None of those are enough. Unless the spying feature is directly marketed to consumers, e.g. a TV ad that says "Buy a color printer THAT SPIES ON YOU today!", >92% of the population will never learn about it. (That estimate being from the # who don't read license agreements: https://measuringu.com/eula/)

Generally, anything that less than half of the population knows abut is a secret (e.g., menstruation is still called a "secret" in some circles...), so you shouldn't be confused, just disappointed at how gullible / uninformed the average person is.

>Unless the spying feature is directly marketed to consumers, e.g. a TV ad that says "Buy a color printer THAT SPIES ON YOU today!", >92% of the population will never learn about it.

Heh.
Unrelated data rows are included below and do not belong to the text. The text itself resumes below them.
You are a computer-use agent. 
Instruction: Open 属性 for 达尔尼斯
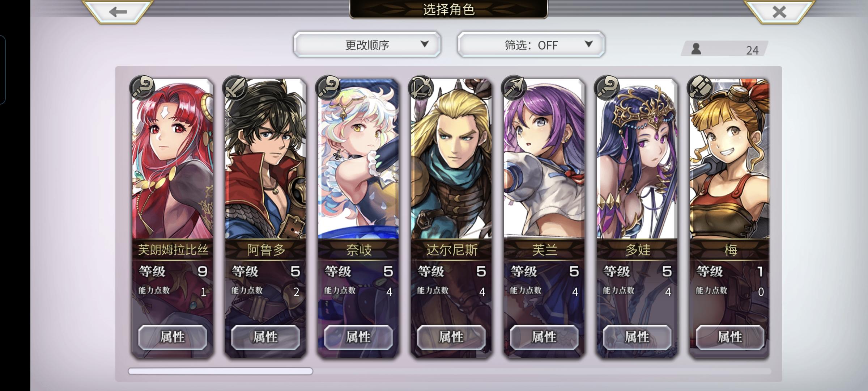[451, 337]
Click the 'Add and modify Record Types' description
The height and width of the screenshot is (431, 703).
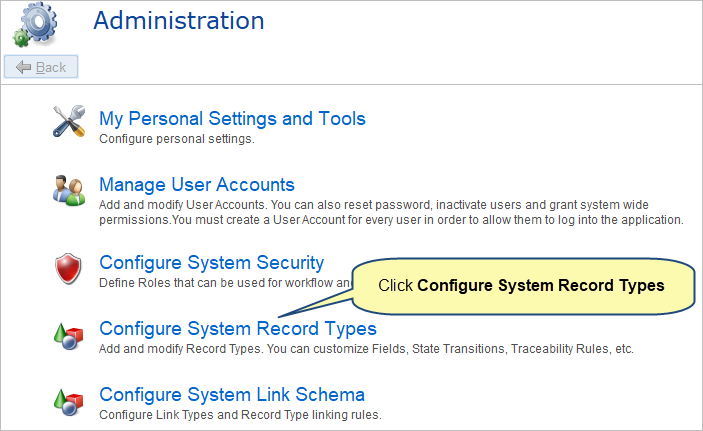(x=366, y=349)
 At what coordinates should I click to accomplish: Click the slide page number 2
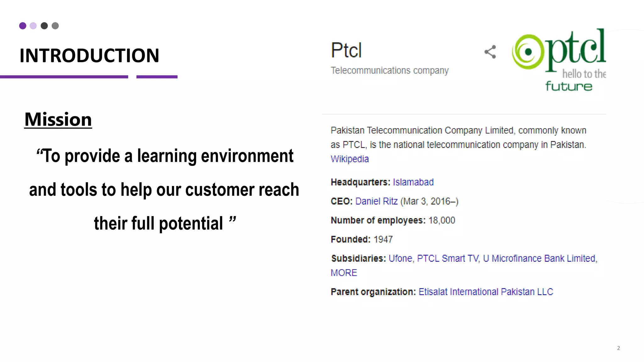pyautogui.click(x=619, y=348)
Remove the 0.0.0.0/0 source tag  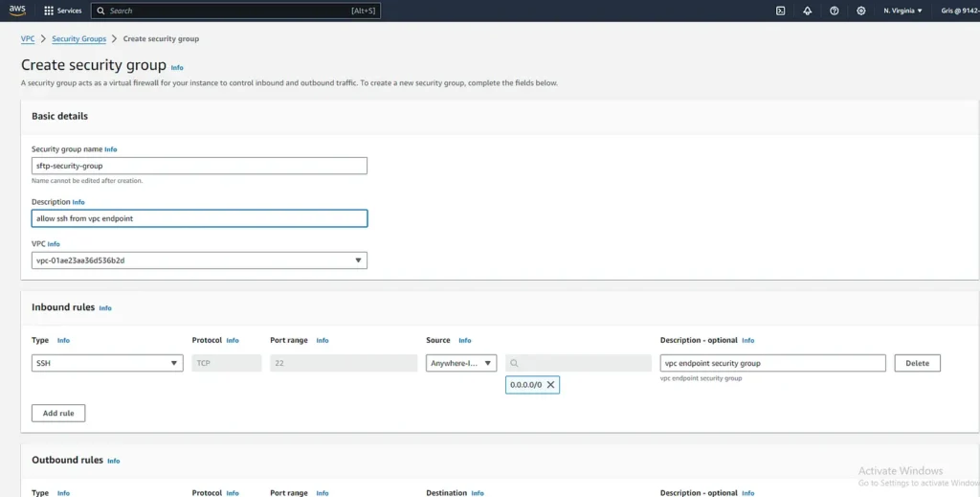[x=550, y=384]
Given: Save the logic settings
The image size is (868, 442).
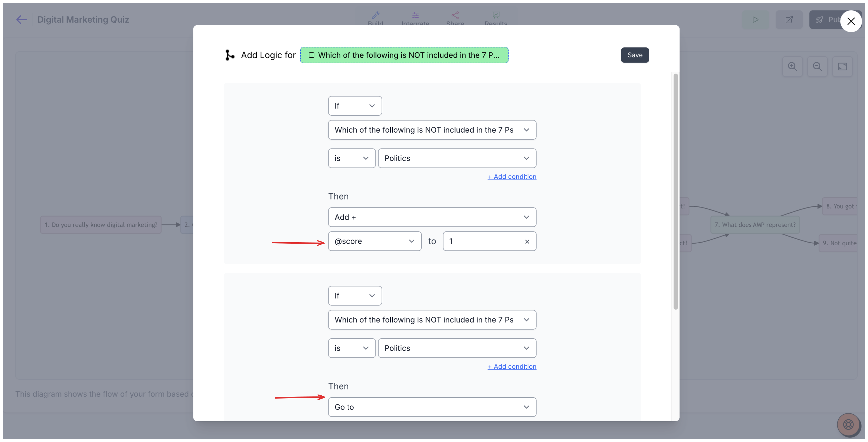Looking at the screenshot, I should (635, 55).
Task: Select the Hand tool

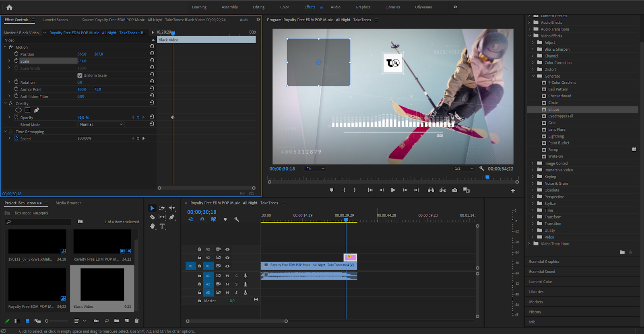Action: [x=152, y=226]
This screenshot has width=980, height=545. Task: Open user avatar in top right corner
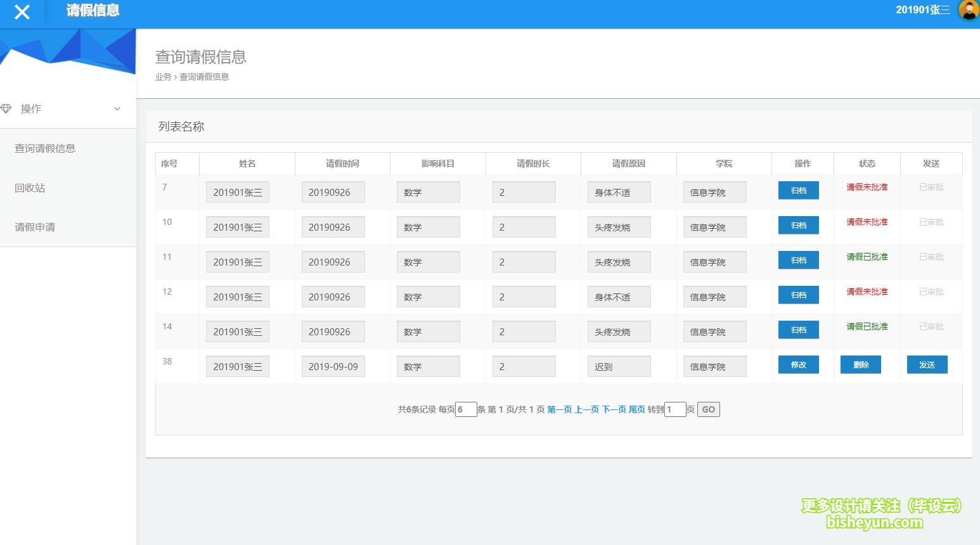(968, 10)
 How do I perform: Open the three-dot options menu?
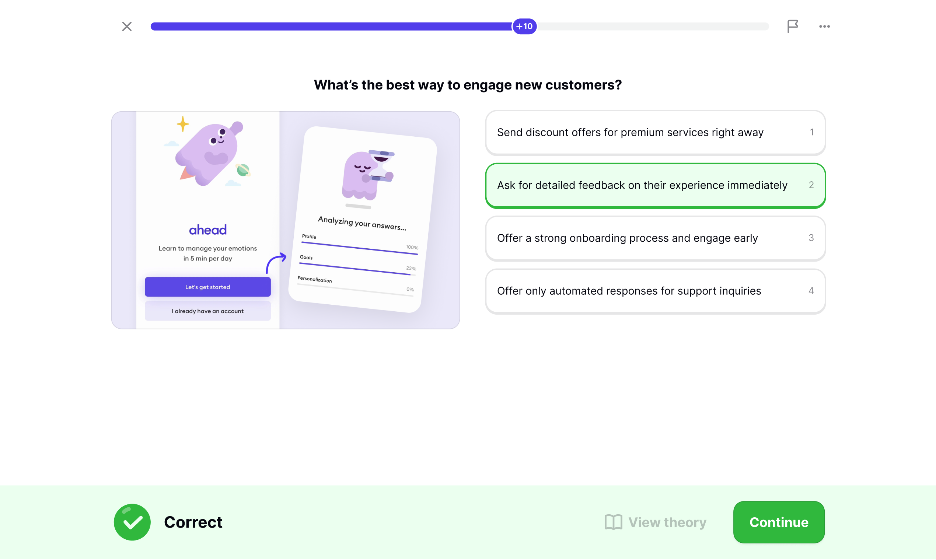(824, 26)
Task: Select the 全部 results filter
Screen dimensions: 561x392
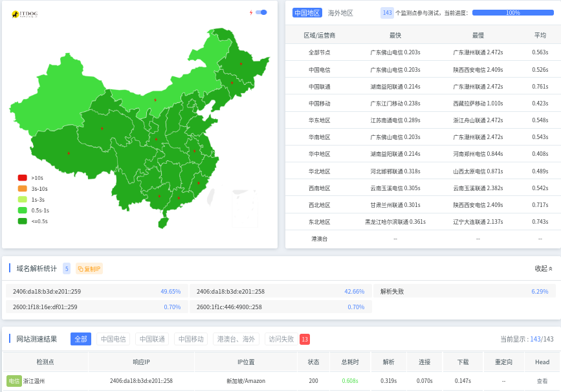Action: coord(81,339)
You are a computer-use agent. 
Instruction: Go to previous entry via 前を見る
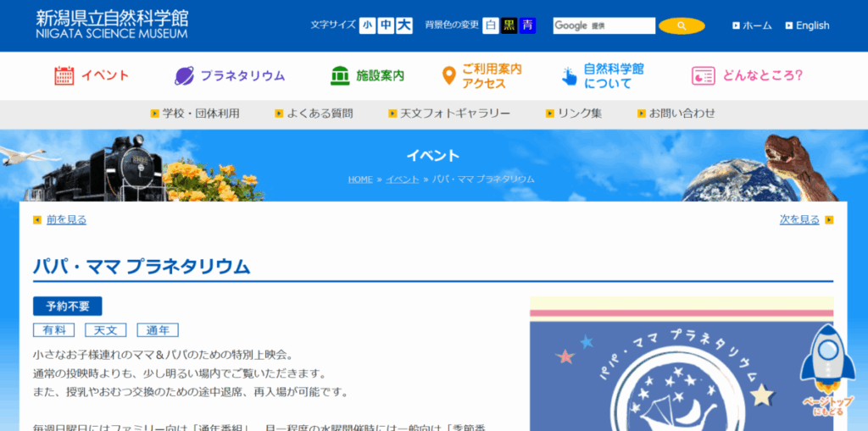[x=66, y=220]
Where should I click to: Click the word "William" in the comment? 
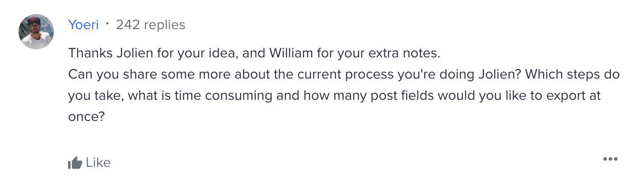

The tagline for this car HUD (http://www.jbl.com/connected-car/CP100+LEGEND.html) says, "Now your car can be on the grid too". That's getting pretty close to your tagline.

people consistently think that this was a total secret

As far as I've seen, this isn't true.

Maybe I should say "regularly"?
It sounds like you're being surprised that anybody doesn't know about it, even if they're in a risky position themselves, which seems disingenuous.

Before today, what was the most likely path to this knowledge? As in one month ago...and how many 26 year olds have occasion to learn themselves the details of printers? Nobody uses printers.

Yes, working in that position it would be more likely, but she still could merely be a corner case when it comes to laser printer dot awareness, even within the IC.

I'm curious if there is a "half life" to this knowledge. Or, rather, what that would be.